Angela Merkel rischiò la stabilità del suo governo annunciando che avrebbe accolto quel popolo in fuga, ma Ungheria e Austria per prime chiusero le frontiere. Si aprì una delle più gravi crisi migratorie degli ultimi decenni e l’Unione europea decise di aiutare i paesi confinanti con la Siria, soprattutto Turchia, Libano e Giordania, mettendo mano al portafoglio per bloccare l’esodo lontano dai suoi confini.

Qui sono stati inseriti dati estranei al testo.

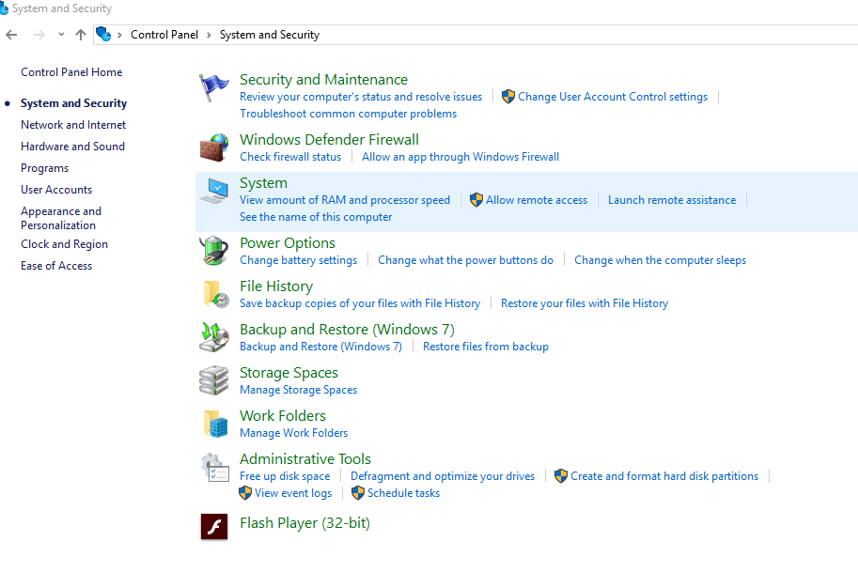
Task: Expand the chevron before Control Panel in the address bar
Action: point(119,35)

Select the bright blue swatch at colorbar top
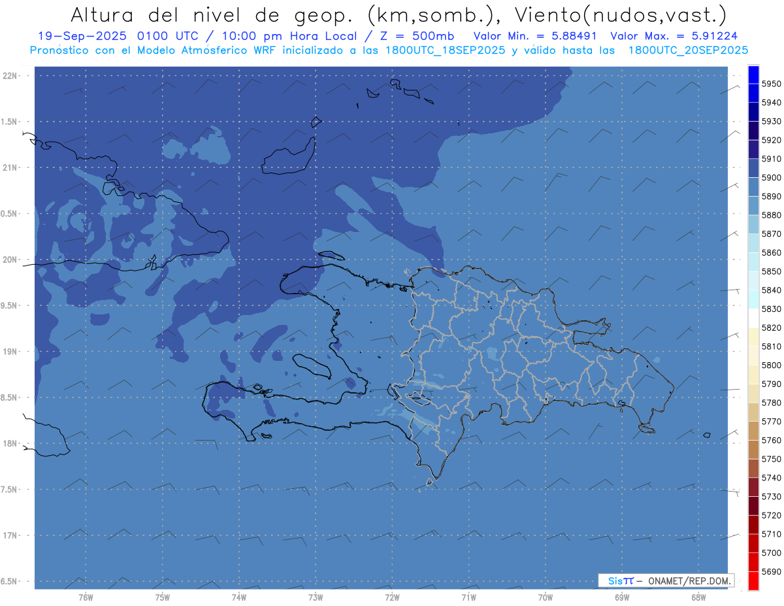point(753,74)
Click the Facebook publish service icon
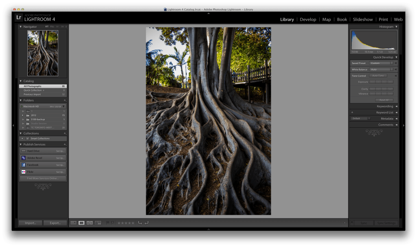Screen dimensions: 417x247 coord(23,165)
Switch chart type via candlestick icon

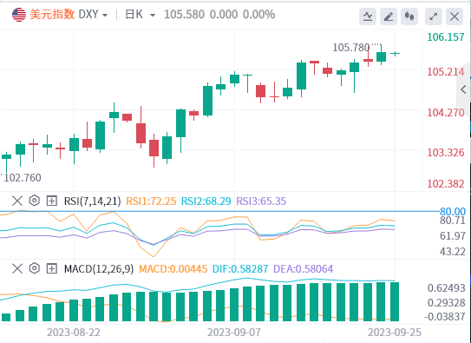click(x=409, y=16)
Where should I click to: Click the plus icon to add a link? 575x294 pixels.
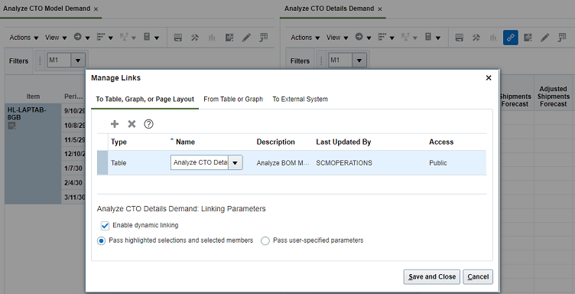pyautogui.click(x=115, y=124)
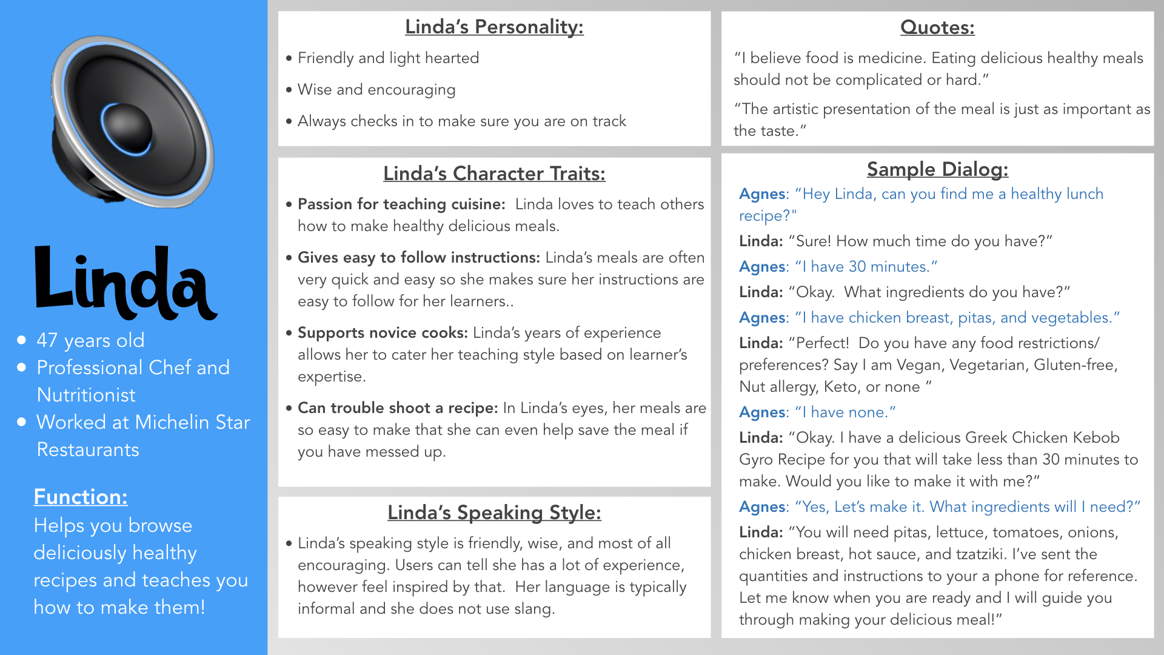The width and height of the screenshot is (1164, 655).
Task: Select the "Professional Chef and Nutritionist" bullet
Action: pos(133,381)
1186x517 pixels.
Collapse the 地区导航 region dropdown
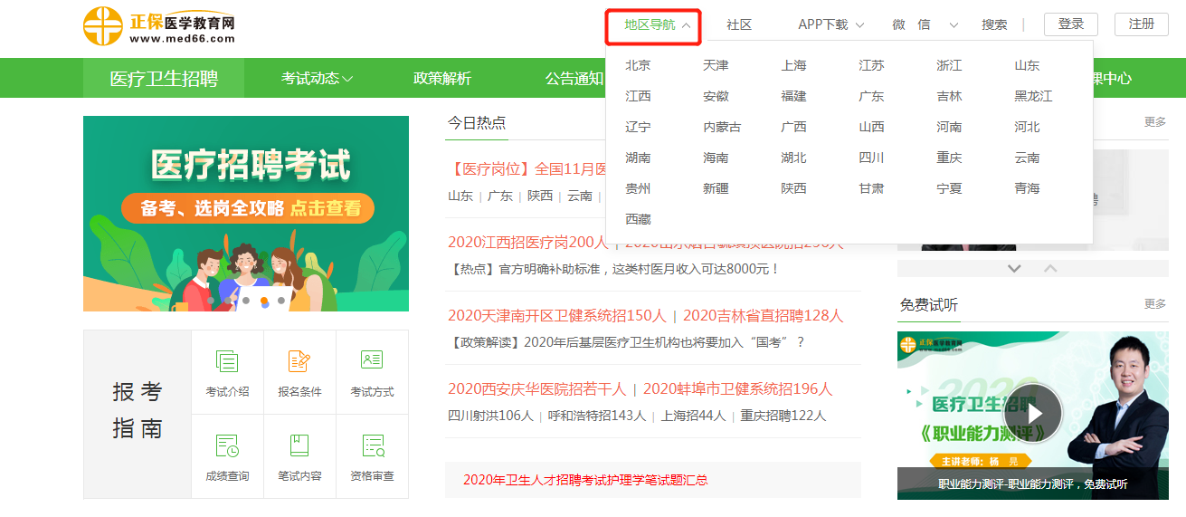point(658,25)
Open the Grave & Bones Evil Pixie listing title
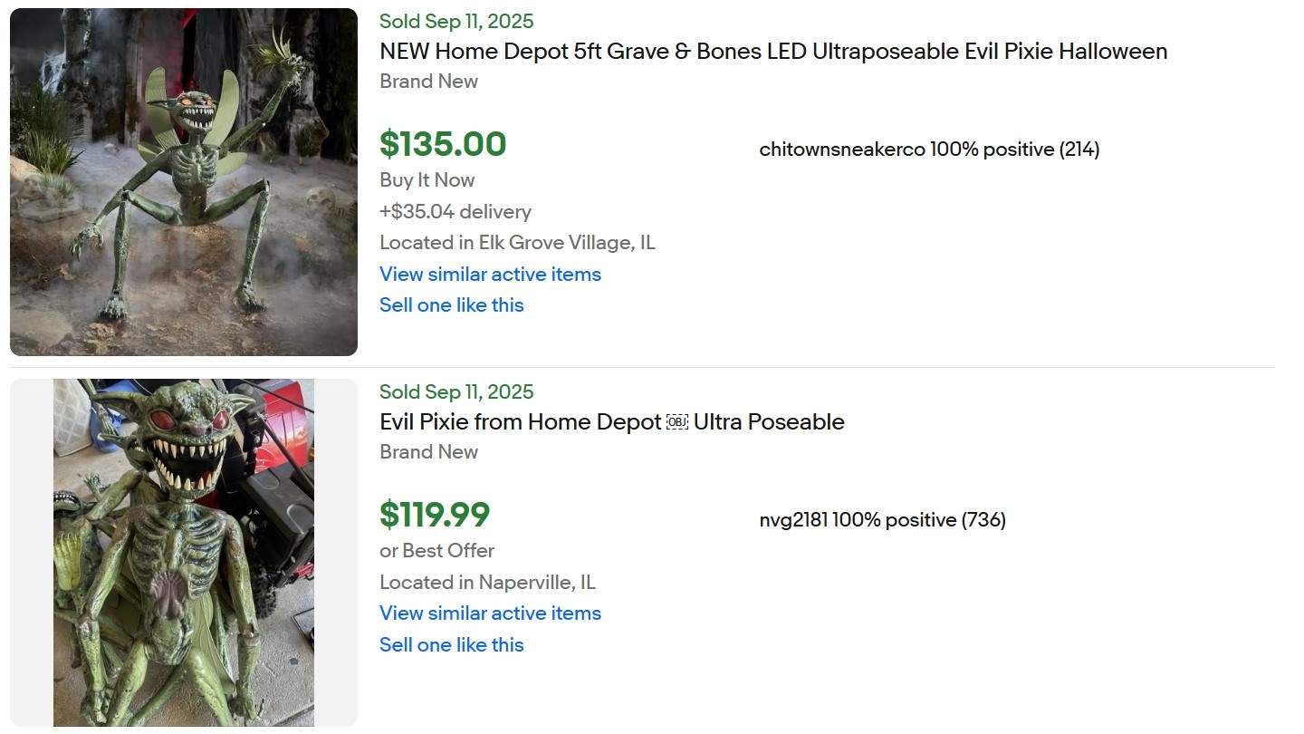Viewport: 1304px width, 734px height. tap(772, 52)
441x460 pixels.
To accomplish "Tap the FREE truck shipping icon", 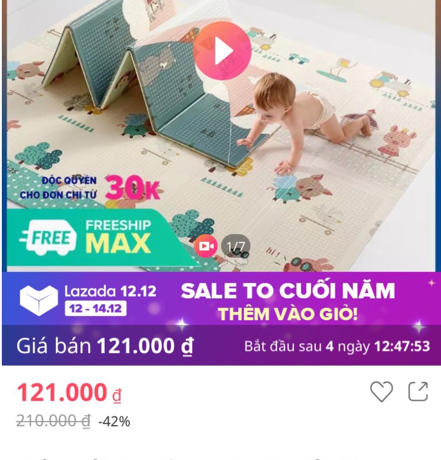I will pyautogui.click(x=48, y=237).
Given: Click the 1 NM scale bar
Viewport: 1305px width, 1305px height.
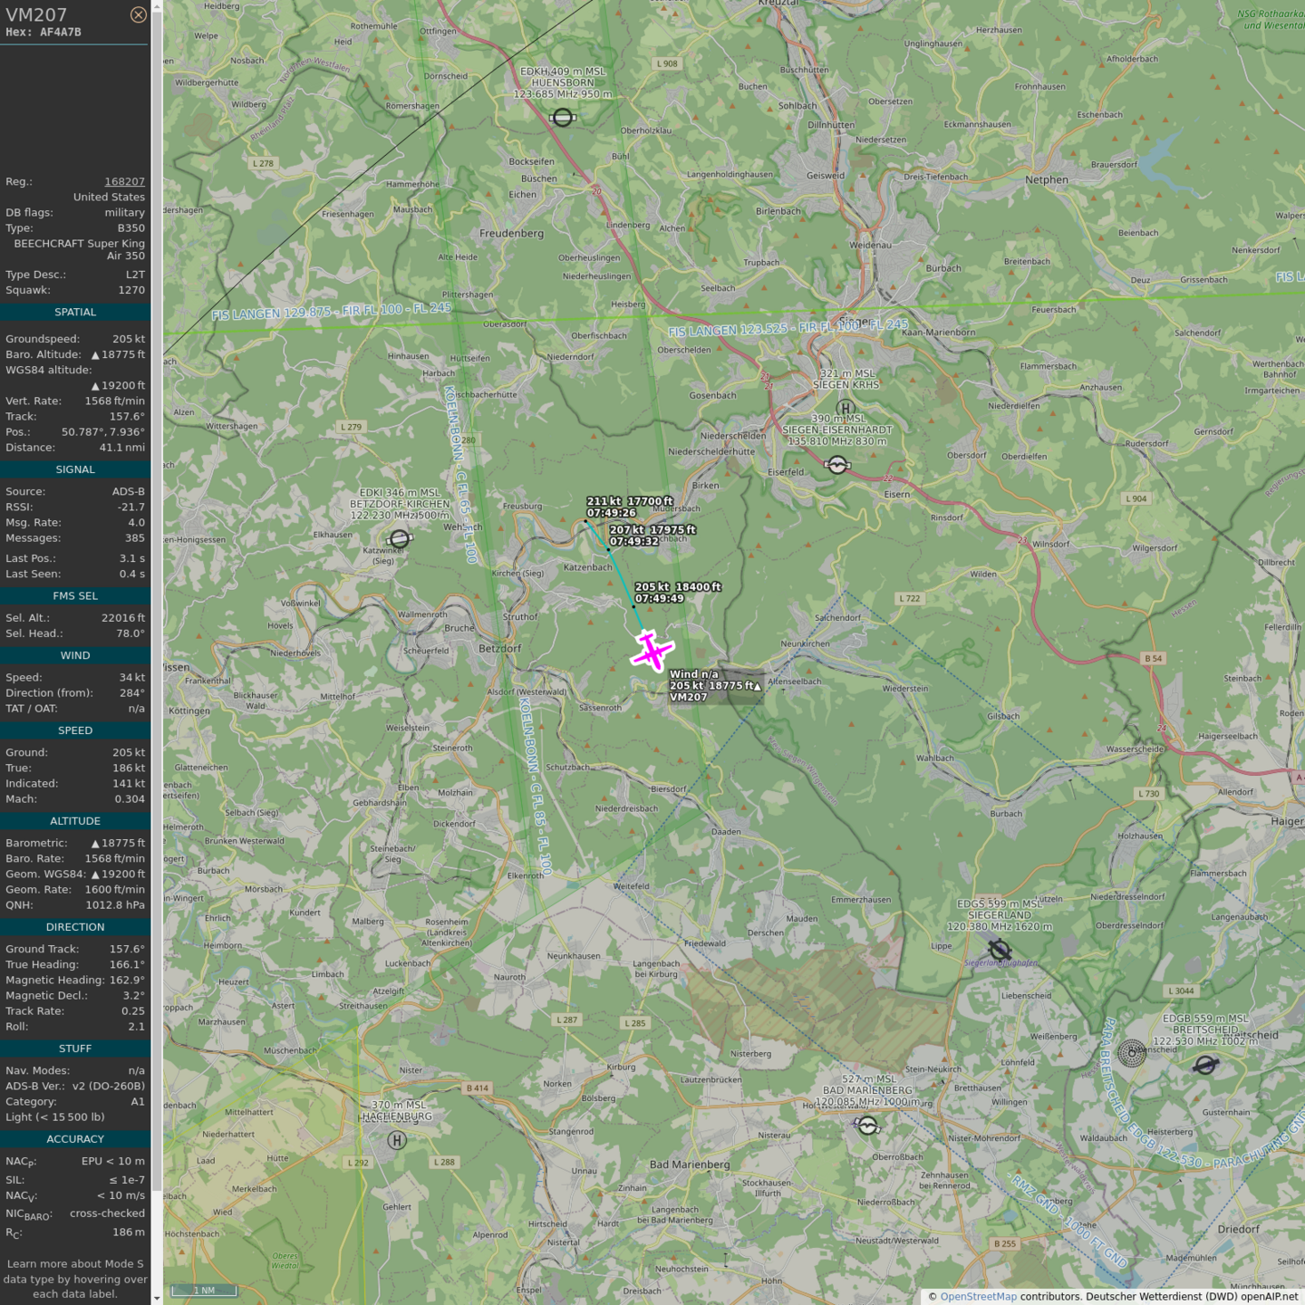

Ai campi sorti in modo spontaneo, gestiti solo grazie all’impegno di Onu e di alcune ong, giunsero fondi, oltre 18 miliardi, impensabili per altri conflitti. E il campo di Zaatari, come quello di Azraq, sono diventati modelli e luoghi di sperimentazione per l’azione di cooperazione delle agenzie delle Nazioni unite che si occupano di emergenze: Unhcr e Wfp.

La vita nel campo non è rose e fiori. Ci sono bambini che in otto anni non hanno mai visto altro che le tende e i container degli aiuti internazionali, la luce elettrica non c’è tutto il giorno, l’acqua è contingentata. Quando piove e le stradine tra le tende diventano fango, o quando il sole batte impietoso non è facile vivere qui. Molti hanno lasciato le loro case distrutte dalle bombe, intere famiglie sono spezzate dalla guerra, una famiglia ogni cinque è composta solo di madre e figli, i mariti persi nei combattimenti contro o pro Assad. Ma l’assistenza è ai massimi livelli e la tecnologia ha fatto fare passi da gigante alla cooperazione.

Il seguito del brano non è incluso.